Pulmonary arterial hypertension (PAH) vascular remodeling involves the pathological processes of endothelial-mesenchymal transition, vascular smooth muscle cell phenotypic modulation, and the increase of extracellular matrix production. Our pilot study found that the expression of cerebellin-2 (CBLN2) was up-regulated in intima of pulmonary vascular in hypoxia-induced PAH rats; the synthesis and secretion of CBLN2 in pulmonary vascular endothelial cells were significantly increased under hypoxia, which promotes the occurrence of pulmonary vascular endothelial-mesenchymal transition and smooth muscle cell phenotypic modulation, and these phenomena were reversed by CBLN2 siRNA. Therefore, we raise the point of view for the first time as follow: CBLN2 may contribute to the development of hypoxia-induced PAH vascular remodeling by promoting pulmonary vascular endothelial-mesenchymal transition and smooth muscle cell phenotypic modulation.

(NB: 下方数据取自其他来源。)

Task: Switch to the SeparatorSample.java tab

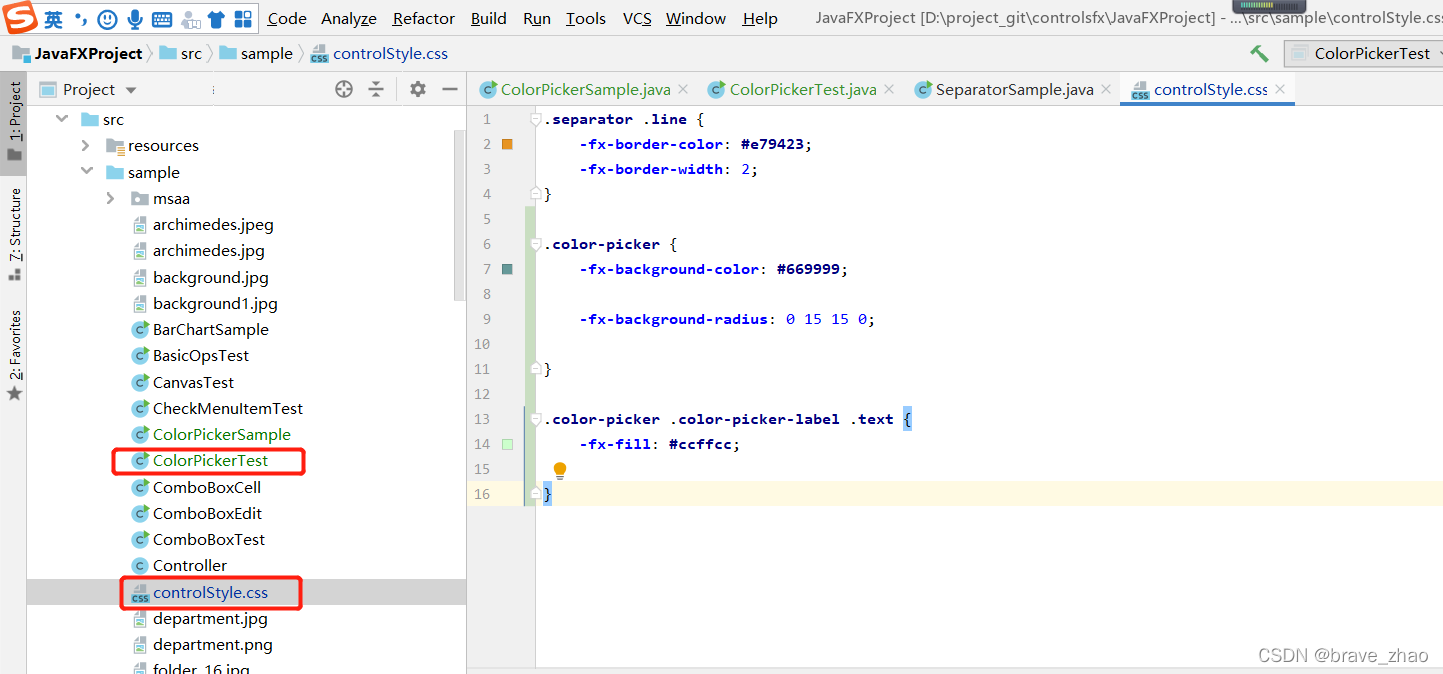Action: coord(1013,89)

We will explore the following contents at animal, cellular and molecular levels: (1) By using a rat model of hypoxia-induced PAH, we will verify the important/potential role of CBLN2 in promotion of endothelial-mesenchymal transition and vascular smooth muscle cell phenotypic modulation; (2) By using a model of hypoxia-induced pulmonary arterial endothelial cells (PAECs), we will clarify the underlying mechanisms for CBLN2 in promoting endothelial-mesenchymal transition. (3) By using a co-culture model of PAECs and pulmonary arterial smooth muscle cells (PASMCs) under hypoxia, we will clarify the underlying mechanisms for CBLN2 in promoting vascular smooth muscle cell phenotypic modulation. This study will contribute to the understanding of the pathogenesis of PAH vascular remodeling, and provide theoretical basis for seeking new targets for drug research and development.